---- EXTRAIT DU TEXTE

Très apprécié des salariés qui y ont accès, le Plan d'épargne entreprise (PEE), est un placement mal connu du grand public qui devrait connaître un nouvel élan avec l'entrée en vigueur en 2016 de la Loi Macron (photo), favorisant aussi les Plans d'épargne retraite collectifs (Perco). (photo © GPouzin)

Très apprécié des salariés qui y ont accès, le Plan d’épargne entreprise (PEE), est un placement mal connu du grand public qui devrait connaître un nouvel élan avec l’entrée en vigueur en 2016 de la Loi Macron (photo), favorisant aussi les Plans d’épargne retraite collectifs (Perco). (photo © GPouzin)

Très développée dans les grandes entreprises (plus de 80% dans les groupes de plus de 1000 personnes) mais assez peu dans les PME (autour de 10% dans les sociétés de moins de 50 salariés), l’épargne salariale a fait l’objet d’une réforme majeure dans le cadre de la Loi Macron du 6 août 2015, entrée en vigueur depuis 2016. Qu’est-ce que l’épargne salariale ? Qui est concerné par la réforme ? Quels sont ses principaux atouts et faiblesses ? Deontofi.com répond.

--------
---- EXTRAITS DE LISTE

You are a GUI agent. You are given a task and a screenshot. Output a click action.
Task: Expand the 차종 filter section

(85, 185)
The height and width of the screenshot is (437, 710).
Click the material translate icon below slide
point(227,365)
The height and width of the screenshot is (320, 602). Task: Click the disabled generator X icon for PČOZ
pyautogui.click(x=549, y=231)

--------
---- EXTRAITS DE LISTE

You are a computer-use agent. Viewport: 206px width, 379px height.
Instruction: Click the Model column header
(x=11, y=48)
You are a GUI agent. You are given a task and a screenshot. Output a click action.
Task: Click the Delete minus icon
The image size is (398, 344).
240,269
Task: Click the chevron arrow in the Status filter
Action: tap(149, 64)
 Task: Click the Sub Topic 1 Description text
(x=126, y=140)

--------

◆ ÉNONCÉ DU PROBLÈME 1 ◆
Dans l'extrait sur l'épargne salariale, recopiez le passage de « Très apprécié des salariés qui y ont accès, le Plan d’épargne » à « faiblesses ? Deontofi.com répond. » en mettant « épargne des salariés » à la place de « épargne salariale ».
◆ ÉNONCÉ DU PROBLÈME 2 ◆
Répondez à ces questions à partir de l'extrait sur l'épargne salariale.
(a) De quel jour date la Loi Macron ?
(b) Quelle part des groupes de plus de 1000 personnes pratique l'épargne salariale ?
(c) Quel autre placement la Loi Macron favorise-t-elle, en plus du Plan d'épargne entreprise ?

◆ RÉPONSE COMPLÈTE 1 ◆
Très apprécié des salariés qui y ont accès, le Plan d’épargne entreprise (PEE), est un placement mal connu du grand public qui devrait connaître un nouvel élan avec l’entrée en vigueur en 2016 de la Loi Macron (photo), favorisant aussi les Plans d’épargne retraite collectifs (Perco). (photo © GPouzin)

Très développée dans les grandes entreprises (plus de 80% dans les groupes de plus de 1000 personnes) mais assez peu dans les PME (autour de 10% dans les sociétés de moins de 50 salariés), l’épargne des salariés a fait l’objet d’une réforme majeure dans le cadre de la Loi Macron du 6 août 2015, entrée en vigueur depuis 2016. Qu’est-ce que l’épargne des salariés ? Qui est concerné par la réforme ? Quels sont ses principaux atouts et faiblesses ? Deontofi.com répond.

◆ RÉPONSE COMPLÈTE 2 ◆
(a) Du 6 août 2015.
(b) Plus de 80 %.
(c) Les Plans d'épargne retraite collectifs (Perco).